Notably, some of the brain regions that have been identified as crucial for bilingual processing, more specifically the LIFG, the cerebellum and the caudate nucleus, form part of what has been described as the procedural network in the DP model [1]. Despite the importance given by Ullman to this network for the processing of grammatical rules, none of the available studies has so far attempted to correlate changes in the brain structure of bilinguals to their performance in grammatical tasks. Since there is evidence for native-like processing of the past tense rule by L2 learners [25] and also since the GM density of parts of the procedural memory system has been shown to be related to L2 performance in language tasks [32], it is worth investigating the relationship between the bilinguals’ GM volume and their performance in a task tapping on grammatical processing. We, therefore, compared the structural images of the native and highly proficient non-native speakers of English, who also performed a behavioural task involving processing of the English past tense rule. This was a masked priming task with past tense forms as primes and their corresponding present tense forms as targets. We chose this task as it has already been used by studies on morphological processing in L2 and it is thought to tap into morphological rule application by leaving outside any semantic effects [34–36]. We predicted significant between-group differences in GM volume in the procedural system, as a result of its increased involvement in the proceduralisation of the L2. We also predicted that any bilingualism-induced effects on the procedural system will be reflected in the processing patterns of the L2 learners on the grammatical task.

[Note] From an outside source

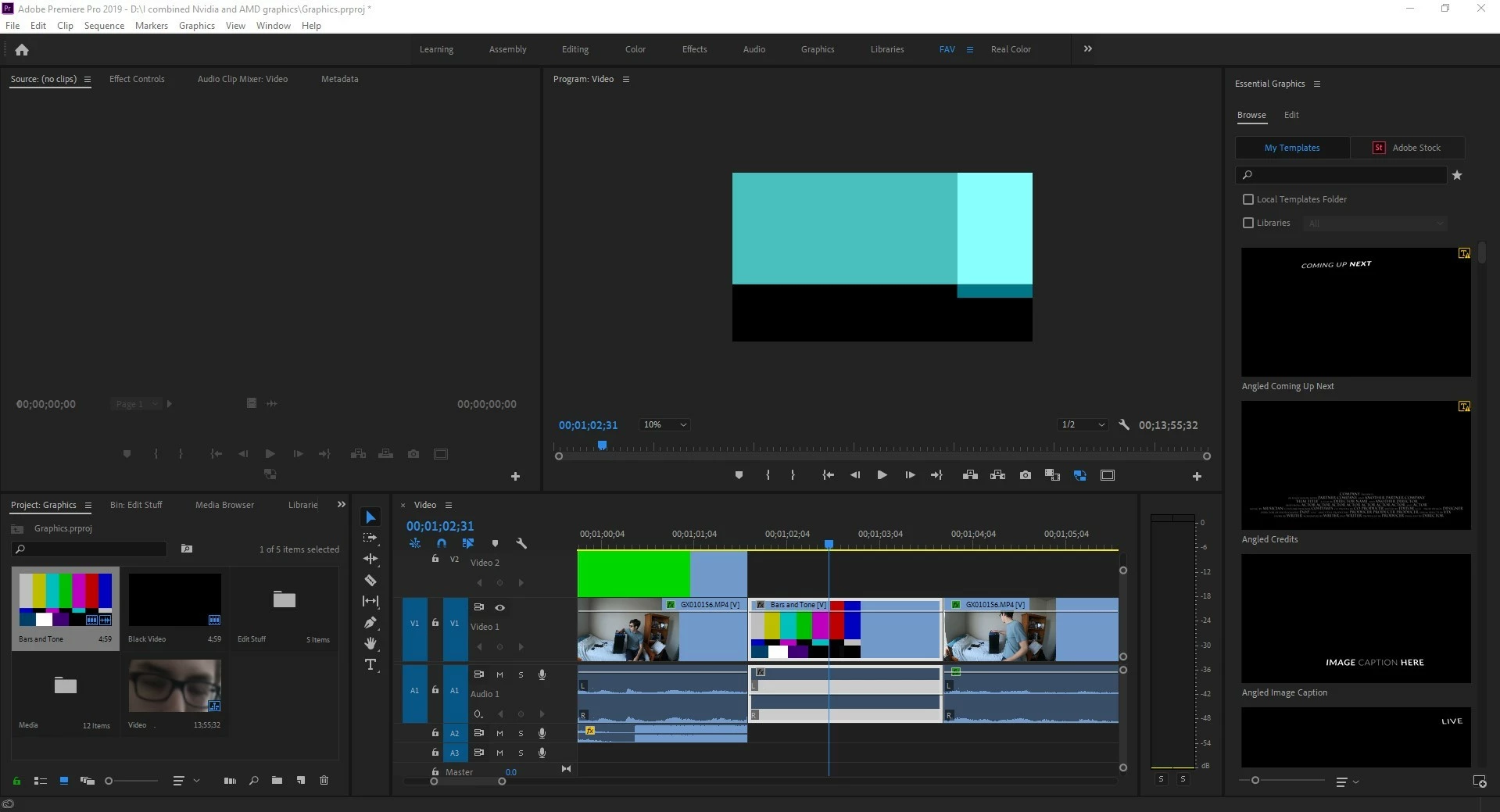Open the Sequence menu
Image resolution: width=1500 pixels, height=812 pixels.
(104, 26)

Finally, although there is behavioural evidence for the effects of naturalistic exposure on L2 syntactic processing [29] and MRI evidence that even 5 months of exposure can lead to changes in cortical GM density [31], none of the available studies has investigated the effects of extensive naturalistic exposure to the structure of the bilingual brain. To investigate that, we re-ran our analysis on the L2 learners only, by using their amount of naturalistic exposure as a predictor for the GM volume across the brain.